- _Text zur Analyse_:
········

Hund & Hundehalter ein Team

Hund & Hundehalter, ein Team !

Wer sich mit der Erziehung des Hundes beschäftigt, stolpert früher oder später automatisch über die Begriffe: Dominanz, Rangordnung, Rudelchef, Hundeverhalten und hoffentlich auch über den Begriff ,positive Verstärkung.

 

Schon vor meinen Ausbildungen zur Tierphysiotherapeutin und Hundeverhaltensberaterin/Hundetrainerin habe ich mich als Pferde- und Hundehalterin sehr intensiv mit diesem sehr komplexen Thema beschäftigt.

Nicht nur im täglichen Umgang mit dem Hund auch bei der Erziehung des Hundes fallen immer wieder Sätze wie:

  • Du musst den Hund dominieren, du musst der Rudelführer sein.


Muss ich das wirklich? Eindeutig nein. In erster Linie möchte ich mit meinem Hund eine gefestigte Bindung aufbauen, die auf Vertrauen, Sicherheit, Geborgenheit und gegenseitigem Respekt und Verständnis basiert.

Warum ich kein Rudelführer sein will & kann !?


Die Frage ist schnell beantwortet! Ich bin ein Mensch - also weder Hund, noch Wolf!

Prinzipiell könnte ich die Antwort jetzt einfach so stehen lassen. Gleichwohl wäre dies dann doch etwas zu vereinfacht dargestellt.


Schauen wir uns die Dominanztheorie kurz mal etwas genauer an.


Betrachten wir die Dominanztheorie wissenschaftlich, wurde diese entwickelt um wechselseitige Beziehungen zwischen zusammengeschlossenen Tierverbänden zu beschreiben, zu erklären und diese gegebenenfalls auch vorhersagen zu können. 

Genauer betrachtet finden wir aber immer wieder widersprüchliche Argumente, häufig diskutierte Monologe und nirgendwo eine klare und exakte Definition.

Wenn wir über Dominanz gegenüber dem Hund sprechen müssen wir bei der Dominanztheorie automatisch den Wolf mit einbeziehen. Oft wird dieser nämlich gerne als Paradebeispiel herangezogen. Jedoch finden wir hier schon die ersten Fehler!

Wenn Schlagworte fallen wie: Dominanz, Rangordnung, Rudelführer ist meistens die Rede von Wölfen in freier Wildbahn. Das unsere domestizierten Haushunde diesem Vergleich also nicht Stand halten leuchtet hoffentlich jedem sofort ein.


Selbst wenn wir von Wölfen in Wildgehegen ausgehen, scheitert der Versuch hier Parallelen zum Hund zu ziehen direkt. Denn der Hund ist eben kein Wolf.


Der Hund ist und bleibt ein Hund - der sich im Laufe der Evolution von tausenden von Jahren anders entwickelte als der Wolf und sich unseren Lebensverhältnissen weitestgehend angepasst hat.


Sicherlich ist es einfacher alt hergebrachte Theorien zu verteidigen und diese dann 1:1 anzuwenden.

········

- _Datenblock_:
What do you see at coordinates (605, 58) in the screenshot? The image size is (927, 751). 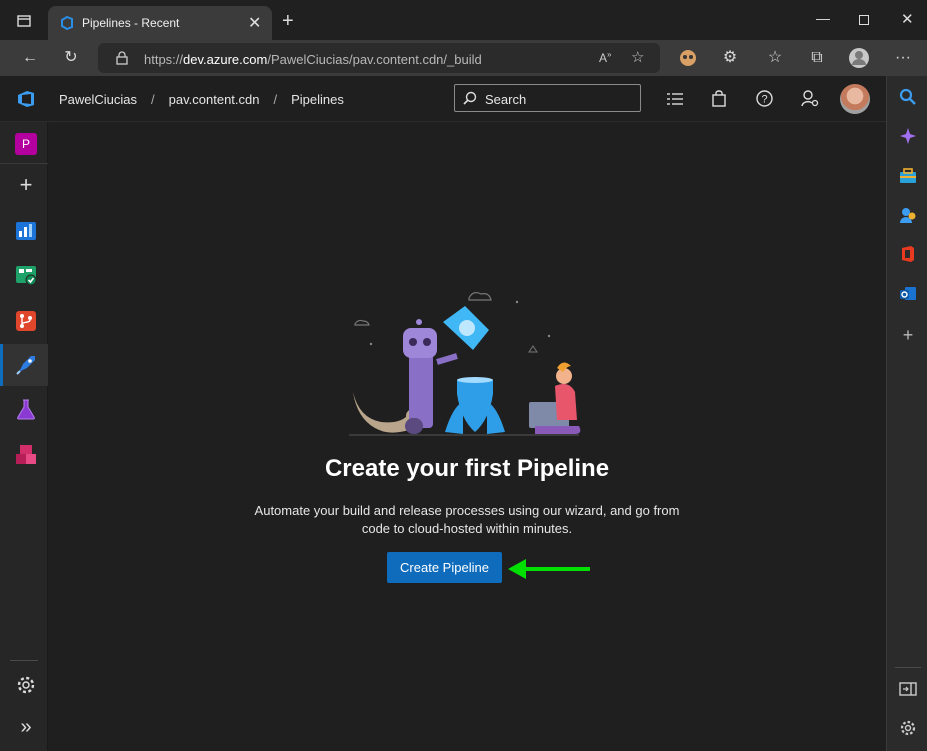 I see `read-aloud-icon: A»` at bounding box center [605, 58].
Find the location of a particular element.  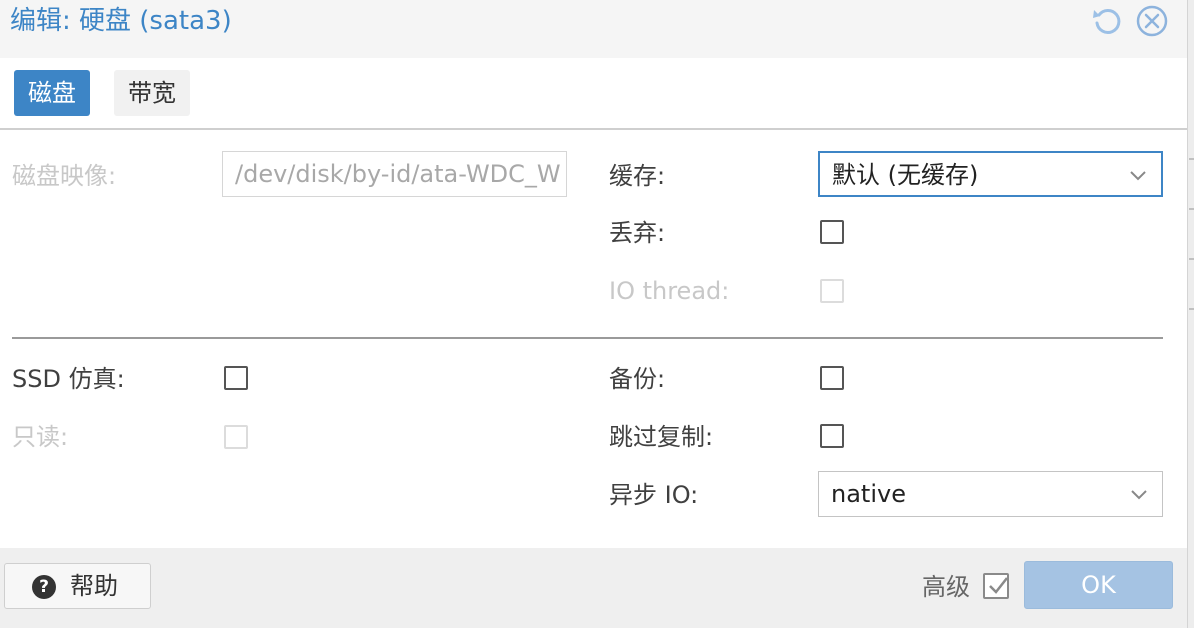

help-icon: ? is located at coordinates (44, 587).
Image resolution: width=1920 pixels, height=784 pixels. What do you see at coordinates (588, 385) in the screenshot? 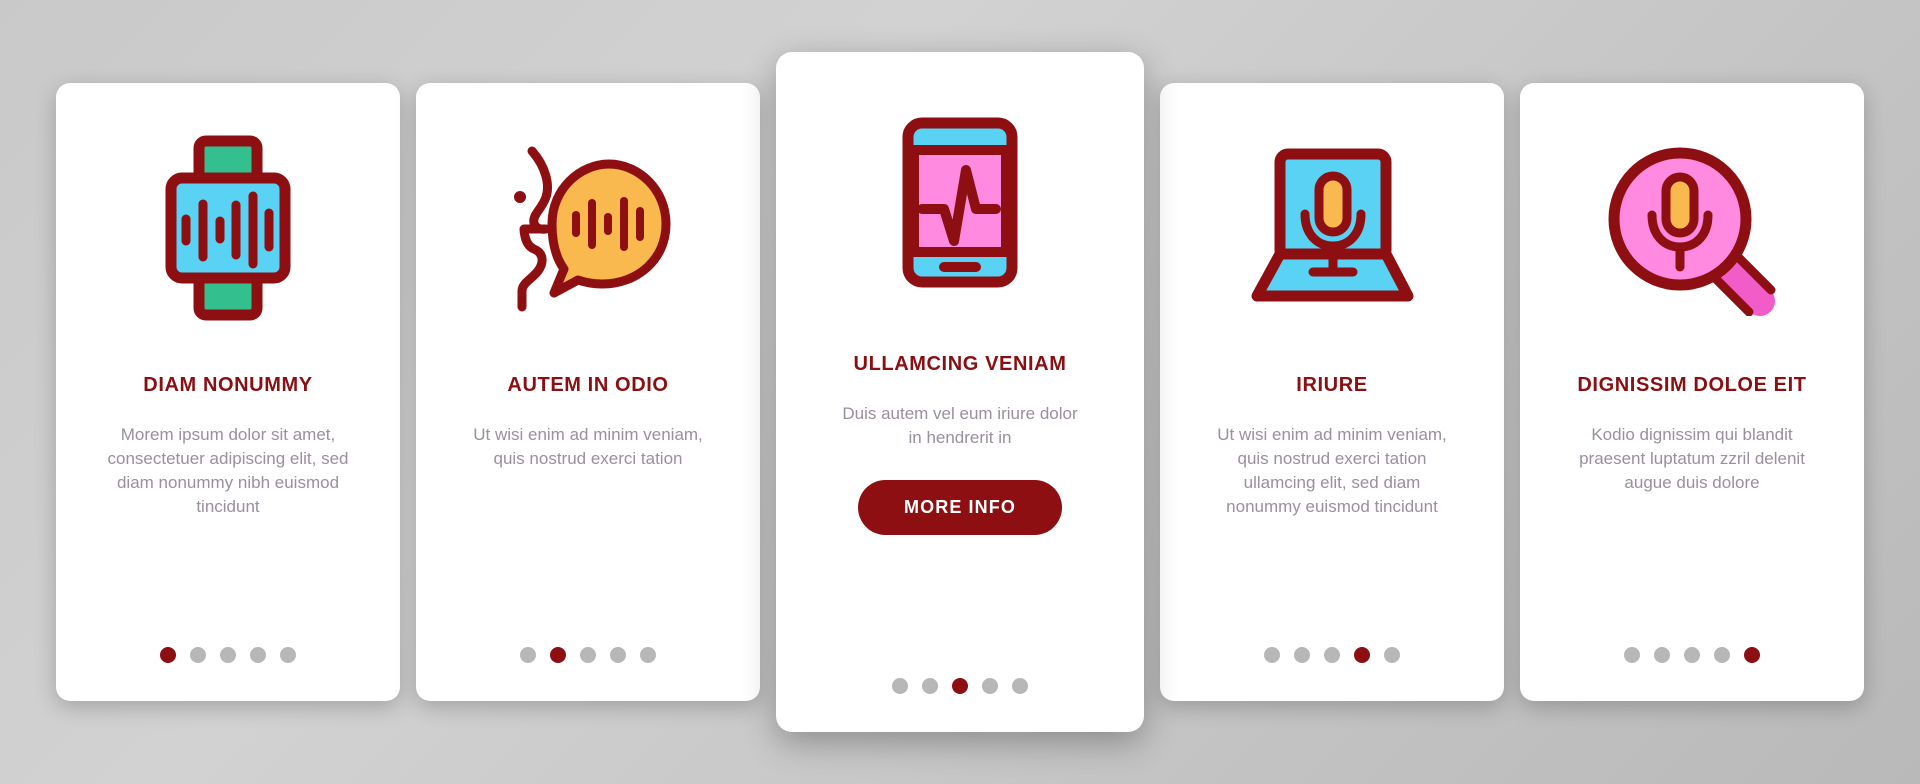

········

Beantworte zum Text über Hund und Hundehalter diese drei Fragen:
1. Welche Ausbildungen werden im Text genannt?
2. Worauf soll die Bindung zum Hund laut Text beruhen?
3. Wozu wurde die Dominanztheorie laut Text entwickelt?

- _Antwort_:
1. Die Ausbildungen zur Tierphysiotherapeutin und zur Hundeverhaltensberaterin/Hundetrainerin.
2. Auf Vertrauen, Sicherheit, Geborgenheit sowie gegenseitigem Respekt und Verständnis.
3. Um wechselseitige Beziehungen zwischen zusammengeschlossenen Tierverbänden zu beschreiben, zu erklären und gegebenenfalls vorherzusagen.